INPUT RECORDS START
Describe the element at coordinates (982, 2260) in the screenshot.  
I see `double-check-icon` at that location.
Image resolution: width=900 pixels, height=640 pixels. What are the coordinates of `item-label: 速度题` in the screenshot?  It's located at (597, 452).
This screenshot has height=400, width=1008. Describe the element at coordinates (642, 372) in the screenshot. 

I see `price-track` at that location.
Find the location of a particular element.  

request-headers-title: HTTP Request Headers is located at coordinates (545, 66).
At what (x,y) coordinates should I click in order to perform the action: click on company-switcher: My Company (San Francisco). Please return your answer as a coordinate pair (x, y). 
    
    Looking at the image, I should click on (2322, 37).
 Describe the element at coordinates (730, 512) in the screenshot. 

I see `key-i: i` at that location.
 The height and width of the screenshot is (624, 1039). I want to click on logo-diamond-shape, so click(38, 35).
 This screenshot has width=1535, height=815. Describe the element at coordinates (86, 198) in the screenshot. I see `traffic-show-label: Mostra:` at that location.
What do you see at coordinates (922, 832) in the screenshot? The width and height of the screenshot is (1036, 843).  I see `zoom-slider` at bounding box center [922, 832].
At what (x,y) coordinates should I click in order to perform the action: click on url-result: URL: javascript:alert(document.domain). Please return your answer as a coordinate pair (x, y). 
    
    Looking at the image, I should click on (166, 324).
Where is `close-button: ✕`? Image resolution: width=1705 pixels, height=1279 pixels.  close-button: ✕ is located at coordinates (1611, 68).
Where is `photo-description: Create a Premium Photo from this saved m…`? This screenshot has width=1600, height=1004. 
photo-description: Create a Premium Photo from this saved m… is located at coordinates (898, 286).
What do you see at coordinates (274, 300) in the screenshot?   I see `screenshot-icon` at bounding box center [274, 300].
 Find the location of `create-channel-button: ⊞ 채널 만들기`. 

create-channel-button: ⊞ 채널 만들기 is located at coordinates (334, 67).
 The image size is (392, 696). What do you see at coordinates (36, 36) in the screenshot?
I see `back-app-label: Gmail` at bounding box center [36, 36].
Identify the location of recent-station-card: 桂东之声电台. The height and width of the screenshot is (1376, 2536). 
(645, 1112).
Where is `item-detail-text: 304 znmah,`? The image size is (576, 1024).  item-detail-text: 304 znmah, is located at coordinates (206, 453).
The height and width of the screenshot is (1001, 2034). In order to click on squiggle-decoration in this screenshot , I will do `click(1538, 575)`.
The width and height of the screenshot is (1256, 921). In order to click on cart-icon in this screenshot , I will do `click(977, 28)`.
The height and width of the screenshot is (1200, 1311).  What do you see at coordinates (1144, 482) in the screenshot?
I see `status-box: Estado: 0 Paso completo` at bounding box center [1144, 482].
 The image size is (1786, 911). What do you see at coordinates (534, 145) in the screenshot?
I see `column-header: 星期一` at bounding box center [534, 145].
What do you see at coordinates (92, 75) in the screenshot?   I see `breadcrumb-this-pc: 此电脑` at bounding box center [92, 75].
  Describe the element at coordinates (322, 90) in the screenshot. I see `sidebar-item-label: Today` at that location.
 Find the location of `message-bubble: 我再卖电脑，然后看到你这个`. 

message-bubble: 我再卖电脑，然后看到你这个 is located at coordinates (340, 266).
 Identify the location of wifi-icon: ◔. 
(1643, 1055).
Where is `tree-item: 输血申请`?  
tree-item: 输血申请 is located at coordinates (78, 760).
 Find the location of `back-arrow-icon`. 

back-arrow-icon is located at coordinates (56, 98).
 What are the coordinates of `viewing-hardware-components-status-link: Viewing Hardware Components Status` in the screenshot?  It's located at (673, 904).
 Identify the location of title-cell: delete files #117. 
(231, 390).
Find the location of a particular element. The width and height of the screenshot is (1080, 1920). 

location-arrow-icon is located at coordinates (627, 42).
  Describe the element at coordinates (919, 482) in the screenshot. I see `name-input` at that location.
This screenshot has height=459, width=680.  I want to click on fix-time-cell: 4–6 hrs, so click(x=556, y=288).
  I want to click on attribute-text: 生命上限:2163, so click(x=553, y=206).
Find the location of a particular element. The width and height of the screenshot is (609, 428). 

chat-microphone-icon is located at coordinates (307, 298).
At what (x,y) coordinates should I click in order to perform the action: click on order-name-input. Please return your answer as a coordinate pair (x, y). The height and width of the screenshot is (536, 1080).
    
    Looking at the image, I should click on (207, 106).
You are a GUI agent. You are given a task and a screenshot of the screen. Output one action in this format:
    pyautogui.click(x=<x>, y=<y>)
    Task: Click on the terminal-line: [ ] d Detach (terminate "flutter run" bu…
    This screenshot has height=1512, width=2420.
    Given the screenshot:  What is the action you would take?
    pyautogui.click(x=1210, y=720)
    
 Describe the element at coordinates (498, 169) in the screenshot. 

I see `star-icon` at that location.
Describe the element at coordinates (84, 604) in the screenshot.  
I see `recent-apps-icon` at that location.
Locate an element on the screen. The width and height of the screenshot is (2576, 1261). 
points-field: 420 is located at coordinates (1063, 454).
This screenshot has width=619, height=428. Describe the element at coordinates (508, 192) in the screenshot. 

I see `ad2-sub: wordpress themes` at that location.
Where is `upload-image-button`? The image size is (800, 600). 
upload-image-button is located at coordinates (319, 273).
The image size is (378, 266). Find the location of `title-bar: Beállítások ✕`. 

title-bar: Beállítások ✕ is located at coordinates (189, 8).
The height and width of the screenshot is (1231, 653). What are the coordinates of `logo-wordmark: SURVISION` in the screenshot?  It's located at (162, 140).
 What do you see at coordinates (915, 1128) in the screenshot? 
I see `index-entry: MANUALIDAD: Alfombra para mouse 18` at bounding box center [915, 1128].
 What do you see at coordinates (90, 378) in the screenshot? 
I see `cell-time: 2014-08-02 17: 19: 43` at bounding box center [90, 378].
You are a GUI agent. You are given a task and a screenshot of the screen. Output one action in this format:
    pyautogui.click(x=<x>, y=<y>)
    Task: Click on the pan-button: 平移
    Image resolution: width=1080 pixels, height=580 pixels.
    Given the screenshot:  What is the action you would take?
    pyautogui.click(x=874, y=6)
INPUT RECORDS END
* _TASK GOAL_: Rewrite the rows above as a JSON list of strings, with one string for each line and no blank lines.

* _TASK RESPONSE_:
[
  "Describe the element at coordinates (982, 2260) in the screenshot.  ",
  "I see `double-check-icon` at that location.",
  "Image resolution: width=900 pixels, height=640 pixels. What are the coordinates of `item-label: 速度题` in the screenshot?  It's located at (597, 452).",
  "This screenshot has height=400, width=1008. Describe the element at coordinates (642, 372) in the screenshot. ",
  "I see `price-track` at that location.",
  "Find the location of a particular element.  ",
  "request-headers-title: HTTP Request Headers is located at coordinates (545, 66).",
  "At what (x,y) coordinates should I click in order to perform the action: click on company-switcher: My Company (San Francisco). Please return your answer as a coordinate pair (x, y). ",
  "    Looking at the image, I should click on (2322, 37).",
  " Describe the element at coordinates (730, 512) in the screenshot. ",
  "I see `key-i: i` at that location.",
  " The height and width of the screenshot is (624, 1039). I want to click on logo-diamond-shape, so click(38, 35).",
  " This screenshot has width=1535, height=815. Describe the element at coordinates (86, 198) in the screenshot. I see `traffic-show-label: Mostra:` at that location.",
  "What do you see at coordinates (922, 832) in the screenshot? The width and height of the screenshot is (1036, 843).  I see `zoom-slider` at bounding box center [922, 832].",
  "At what (x,y) coordinates should I click in order to perform the action: click on url-result: URL: javascript:alert(document.domain). Please return your answer as a coordinate pair (x, y). ",
  "    Looking at the image, I should click on (166, 324).",
  "Where is `close-button: ✕`? Image resolution: width=1705 pixels, height=1279 pixels.  close-button: ✕ is located at coordinates (1611, 68).",
  "Where is `photo-description: Create a Premium Photo from this saved m…`? This screenshot has width=1600, height=1004. ",
  "photo-description: Create a Premium Photo from this saved m… is located at coordinates (898, 286).",
  "What do you see at coordinates (274, 300) in the screenshot?   I see `screenshot-icon` at bounding box center [274, 300].",
  " Find the location of `create-channel-button: ⊞ 채널 만들기`. ",
  "create-channel-button: ⊞ 채널 만들기 is located at coordinates (334, 67).",
  " The image size is (392, 696). What do you see at coordinates (36, 36) in the screenshot?",
  "I see `back-app-label: Gmail` at bounding box center [36, 36].",
  "Identify the location of recent-station-card: 桂东之声电台. The height and width of the screenshot is (1376, 2536). ",
  "(645, 1112).",
  "Where is `item-detail-text: 304 znmah,`? The image size is (576, 1024).  item-detail-text: 304 znmah, is located at coordinates (206, 453).",
  "The height and width of the screenshot is (1001, 2034). In order to click on squiggle-decoration in this screenshot , I will do `click(1538, 575)`.",
  "The width and height of the screenshot is (1256, 921). In order to click on cart-icon in this screenshot , I will do `click(977, 28)`.",
  "The height and width of the screenshot is (1200, 1311).  What do you see at coordinates (1144, 482) in the screenshot?",
  "I see `status-box: Estado: 0 Paso completo` at bounding box center [1144, 482].",
  " The image size is (1786, 911). What do you see at coordinates (534, 145) in the screenshot?",
  "I see `column-header: 星期一` at bounding box center [534, 145].",
  "What do you see at coordinates (92, 75) in the screenshot?   I see `breadcrumb-this-pc: 此电脑` at bounding box center [92, 75].",
  "  Describe the element at coordinates (322, 90) in the screenshot. I see `sidebar-item-label: Today` at that location.",
  " Find the location of `message-bubble: 我再卖电脑，然后看到你这个`. ",
  "message-bubble: 我再卖电脑，然后看到你这个 is located at coordinates (340, 266).",
  " Identify the location of wifi-icon: ◔. ",
  "(1643, 1055).",
  "Where is `tree-item: 输血申请`?  ",
  "tree-item: 输血申请 is located at coordinates (78, 760).",
  " Find the location of `back-arrow-icon`. ",
  "back-arrow-icon is located at coordinates (56, 98).",
  " What are the coordinates of `viewing-hardware-components-status-link: Viewing Hardware Components Status` in the screenshot?  It's located at (673, 904).",
  " Identify the location of title-cell: delete files #117. ",
  "(231, 390).",
  "Find the location of a particular element. The width and height of the screenshot is (1080, 1920). ",
  "location-arrow-icon is located at coordinates (627, 42).",
  "  Describe the element at coordinates (919, 482) in the screenshot. I see `name-input` at that location.",
  "This screenshot has height=459, width=680.  I want to click on fix-time-cell: 4–6 hrs, so click(x=556, y=288).",
  "  I want to click on attribute-text: 生命上限:2163, so click(x=553, y=206).",
  "Find the location of a particular element. The width and height of the screenshot is (609, 428). ",
  "chat-microphone-icon is located at coordinates (307, 298).",
  "At what (x,y) coordinates should I click in order to perform the action: click on order-name-input. Please return your answer as a coordinate pair (x, y). The height and width of the screenshot is (536, 1080).",
  "    Looking at the image, I should click on (207, 106).",
  "You are a GUI agent. You are given a task and a screenshot of the screen. Output one action in this format:",
  "    pyautogui.click(x=<x>, y=<y>)",
  "    Task: Click on the terminal-line: [ ] d Detach (terminate \"flutter run\" bu…",
  "    This screenshot has height=1512, width=2420.",
  "    Given the screenshot:  What is the action you would take?",
  "    pyautogui.click(x=1210, y=720)",
  " Describe the element at coordinates (498, 169) in the screenshot. ",
  "I see `star-icon` at that location.",
  "Describe the element at coordinates (84, 604) in the screenshot.  ",
  "I see `recent-apps-icon` at that location.",
  "Locate an element on the screen. The width and height of the screenshot is (2576, 1261). ",
  "points-field: 420 is located at coordinates (1063, 454).",
  "This screenshot has width=619, height=428. Describe the element at coordinates (508, 192) in the screenshot. ",
  "I see `ad2-sub: wordpress themes` at that location.",
  "Where is `upload-image-button`? The image size is (800, 600). ",
  "upload-image-button is located at coordinates (319, 273).",
  "The image size is (378, 266). Find the location of `title-bar: Beállítások ✕`. ",
  "title-bar: Beállítások ✕ is located at coordinates (189, 8).",
  "The height and width of the screenshot is (1231, 653). What are the coordinates of `logo-wordmark: SURVISION` in the screenshot?  It's located at (162, 140).",
  " What do you see at coordinates (915, 1128) in the screenshot? ",
  "I see `index-entry: MANUALIDAD: Alfombra para mouse 18` at bounding box center [915, 1128].",
  " What do you see at coordinates (90, 378) in the screenshot? ",
  "I see `cell-time: 2014-08-02 17: 19: 43` at bounding box center [90, 378].",
  "You are a GUI agent. You are given a task and a screenshot of the screen. Output one action in this format:",
  "    pyautogui.click(x=<x>, y=<y>)",
  "    Task: Click on the pan-button: 平移",
  "    Image resolution: width=1080 pixels, height=580 pixels.",
  "    Given the screenshot:  What is the action you would take?",
  "    pyautogui.click(x=874, y=6)"
]